» **Records for pointing to text and elements**
····················

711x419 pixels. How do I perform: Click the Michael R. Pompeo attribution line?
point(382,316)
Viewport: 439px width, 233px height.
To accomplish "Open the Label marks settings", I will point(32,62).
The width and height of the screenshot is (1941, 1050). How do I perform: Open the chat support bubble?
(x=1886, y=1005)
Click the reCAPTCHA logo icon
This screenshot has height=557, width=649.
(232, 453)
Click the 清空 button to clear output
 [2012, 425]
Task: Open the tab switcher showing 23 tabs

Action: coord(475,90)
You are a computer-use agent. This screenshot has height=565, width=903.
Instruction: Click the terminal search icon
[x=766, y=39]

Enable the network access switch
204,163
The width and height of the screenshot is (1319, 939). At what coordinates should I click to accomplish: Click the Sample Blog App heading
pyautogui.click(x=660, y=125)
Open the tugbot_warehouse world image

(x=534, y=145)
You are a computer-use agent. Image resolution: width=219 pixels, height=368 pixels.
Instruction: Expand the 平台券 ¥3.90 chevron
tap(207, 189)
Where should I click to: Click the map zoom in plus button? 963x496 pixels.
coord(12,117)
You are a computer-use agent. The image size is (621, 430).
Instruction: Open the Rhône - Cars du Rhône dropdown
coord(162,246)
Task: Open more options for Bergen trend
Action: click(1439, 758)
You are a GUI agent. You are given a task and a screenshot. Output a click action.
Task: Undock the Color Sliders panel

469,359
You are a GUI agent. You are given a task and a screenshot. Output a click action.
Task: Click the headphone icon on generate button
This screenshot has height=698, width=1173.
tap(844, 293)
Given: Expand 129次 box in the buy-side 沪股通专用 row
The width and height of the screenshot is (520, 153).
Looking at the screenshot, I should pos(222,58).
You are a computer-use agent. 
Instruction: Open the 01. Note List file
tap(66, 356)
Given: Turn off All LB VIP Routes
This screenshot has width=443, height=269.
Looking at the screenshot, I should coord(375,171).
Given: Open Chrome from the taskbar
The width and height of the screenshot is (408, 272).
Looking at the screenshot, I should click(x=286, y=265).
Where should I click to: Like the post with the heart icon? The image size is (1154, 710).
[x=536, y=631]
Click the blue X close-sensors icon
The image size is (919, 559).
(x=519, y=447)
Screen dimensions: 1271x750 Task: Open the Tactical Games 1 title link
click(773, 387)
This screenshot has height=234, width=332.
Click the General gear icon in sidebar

····················

» **Goal**
Reproduce verbatim the part of the records above that opens with the line containing "Open the tugbot_warehouse world image" and closes with the line containing "tap(207, 189)", with both of those lines included.

» **Reply to the exercise**
Open the tugbot_warehouse world image

(x=534, y=145)
You are a computer-use agent. Image resolution: width=219 pixels, height=368 pixels.
Instruction: Expand the 平台券 ¥3.90 chevron
tap(207, 189)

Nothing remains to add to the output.